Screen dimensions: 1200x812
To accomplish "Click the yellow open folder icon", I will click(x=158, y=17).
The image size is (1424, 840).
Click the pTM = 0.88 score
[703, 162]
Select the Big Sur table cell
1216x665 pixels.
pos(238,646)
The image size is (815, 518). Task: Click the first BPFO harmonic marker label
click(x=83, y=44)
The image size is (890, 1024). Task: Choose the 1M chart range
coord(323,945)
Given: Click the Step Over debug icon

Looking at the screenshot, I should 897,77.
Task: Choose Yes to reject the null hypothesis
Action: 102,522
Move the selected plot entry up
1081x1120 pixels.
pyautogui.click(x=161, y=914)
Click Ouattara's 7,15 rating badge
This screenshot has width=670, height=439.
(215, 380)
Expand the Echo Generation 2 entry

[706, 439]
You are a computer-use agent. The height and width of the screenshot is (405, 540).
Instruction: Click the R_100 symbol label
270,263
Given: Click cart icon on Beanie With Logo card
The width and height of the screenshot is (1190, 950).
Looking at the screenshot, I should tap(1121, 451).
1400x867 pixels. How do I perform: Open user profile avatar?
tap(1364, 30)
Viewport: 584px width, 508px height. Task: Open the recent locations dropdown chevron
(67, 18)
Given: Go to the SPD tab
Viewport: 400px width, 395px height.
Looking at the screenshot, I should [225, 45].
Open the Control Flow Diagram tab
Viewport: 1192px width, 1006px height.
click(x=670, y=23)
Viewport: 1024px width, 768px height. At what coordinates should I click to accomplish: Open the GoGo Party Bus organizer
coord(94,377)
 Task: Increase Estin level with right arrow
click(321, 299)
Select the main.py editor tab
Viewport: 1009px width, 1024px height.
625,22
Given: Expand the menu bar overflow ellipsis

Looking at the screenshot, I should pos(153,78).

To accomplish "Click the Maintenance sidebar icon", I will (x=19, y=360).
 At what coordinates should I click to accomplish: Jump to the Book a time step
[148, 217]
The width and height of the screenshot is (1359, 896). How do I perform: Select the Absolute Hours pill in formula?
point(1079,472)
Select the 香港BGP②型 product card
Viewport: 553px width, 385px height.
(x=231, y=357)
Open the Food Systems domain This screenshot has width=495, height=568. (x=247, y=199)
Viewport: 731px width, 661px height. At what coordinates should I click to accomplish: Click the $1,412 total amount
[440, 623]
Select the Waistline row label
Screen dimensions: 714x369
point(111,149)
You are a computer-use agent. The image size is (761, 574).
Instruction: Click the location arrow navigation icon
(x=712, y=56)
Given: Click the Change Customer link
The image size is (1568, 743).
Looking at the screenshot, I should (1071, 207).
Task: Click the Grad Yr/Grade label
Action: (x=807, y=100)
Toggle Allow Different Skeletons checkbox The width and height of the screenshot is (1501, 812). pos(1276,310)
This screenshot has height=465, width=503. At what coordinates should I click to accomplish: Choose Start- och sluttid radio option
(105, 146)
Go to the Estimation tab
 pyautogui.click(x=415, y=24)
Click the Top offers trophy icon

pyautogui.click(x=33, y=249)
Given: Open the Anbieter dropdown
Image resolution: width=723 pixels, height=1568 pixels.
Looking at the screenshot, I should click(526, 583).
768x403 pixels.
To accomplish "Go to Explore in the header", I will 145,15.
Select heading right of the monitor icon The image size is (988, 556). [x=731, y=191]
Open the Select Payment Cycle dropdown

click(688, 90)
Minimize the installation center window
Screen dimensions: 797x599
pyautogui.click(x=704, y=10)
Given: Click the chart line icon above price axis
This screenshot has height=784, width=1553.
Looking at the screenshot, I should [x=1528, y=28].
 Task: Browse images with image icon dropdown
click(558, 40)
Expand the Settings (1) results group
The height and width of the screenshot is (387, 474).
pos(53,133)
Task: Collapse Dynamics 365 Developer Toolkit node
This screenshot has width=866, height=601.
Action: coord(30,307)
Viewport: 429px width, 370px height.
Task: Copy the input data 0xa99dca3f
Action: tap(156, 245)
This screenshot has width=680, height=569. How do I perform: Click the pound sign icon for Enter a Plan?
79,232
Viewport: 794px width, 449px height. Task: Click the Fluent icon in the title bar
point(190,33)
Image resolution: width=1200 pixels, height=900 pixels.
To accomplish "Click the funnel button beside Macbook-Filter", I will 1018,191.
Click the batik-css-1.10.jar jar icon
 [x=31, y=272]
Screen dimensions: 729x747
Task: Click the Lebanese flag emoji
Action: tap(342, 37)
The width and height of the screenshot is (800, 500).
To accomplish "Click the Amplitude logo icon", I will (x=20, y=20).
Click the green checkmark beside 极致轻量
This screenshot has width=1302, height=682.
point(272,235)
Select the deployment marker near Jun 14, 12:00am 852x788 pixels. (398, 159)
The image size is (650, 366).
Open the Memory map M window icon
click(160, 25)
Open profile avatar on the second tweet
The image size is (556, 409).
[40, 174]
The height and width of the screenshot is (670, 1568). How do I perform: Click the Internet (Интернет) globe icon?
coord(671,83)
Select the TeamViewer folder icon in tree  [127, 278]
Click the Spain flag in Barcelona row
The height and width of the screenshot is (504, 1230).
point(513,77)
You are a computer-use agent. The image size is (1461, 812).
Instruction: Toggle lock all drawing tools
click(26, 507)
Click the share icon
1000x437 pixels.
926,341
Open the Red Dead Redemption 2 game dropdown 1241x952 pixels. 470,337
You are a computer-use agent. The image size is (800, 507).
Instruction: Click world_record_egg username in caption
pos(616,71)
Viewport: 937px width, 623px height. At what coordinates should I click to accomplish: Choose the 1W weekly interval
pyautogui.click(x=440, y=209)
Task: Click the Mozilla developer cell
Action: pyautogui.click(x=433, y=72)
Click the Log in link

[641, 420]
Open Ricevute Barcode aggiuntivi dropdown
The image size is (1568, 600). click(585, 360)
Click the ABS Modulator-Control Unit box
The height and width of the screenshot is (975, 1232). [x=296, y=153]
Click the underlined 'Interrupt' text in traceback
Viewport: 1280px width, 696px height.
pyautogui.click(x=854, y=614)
= = = = =
*Action item*:
Working through the records, find each line containing the word "computer" and copy it.

*Finished task*:
You are a computer-use agent. The height and width of the screenshot is (405, 540).
You are a computer-use agent. The image size is (761, 574).
You are a computer-use agent. The image size is (1461, 812).
You are a computer-use agent. The image size is (800, 507).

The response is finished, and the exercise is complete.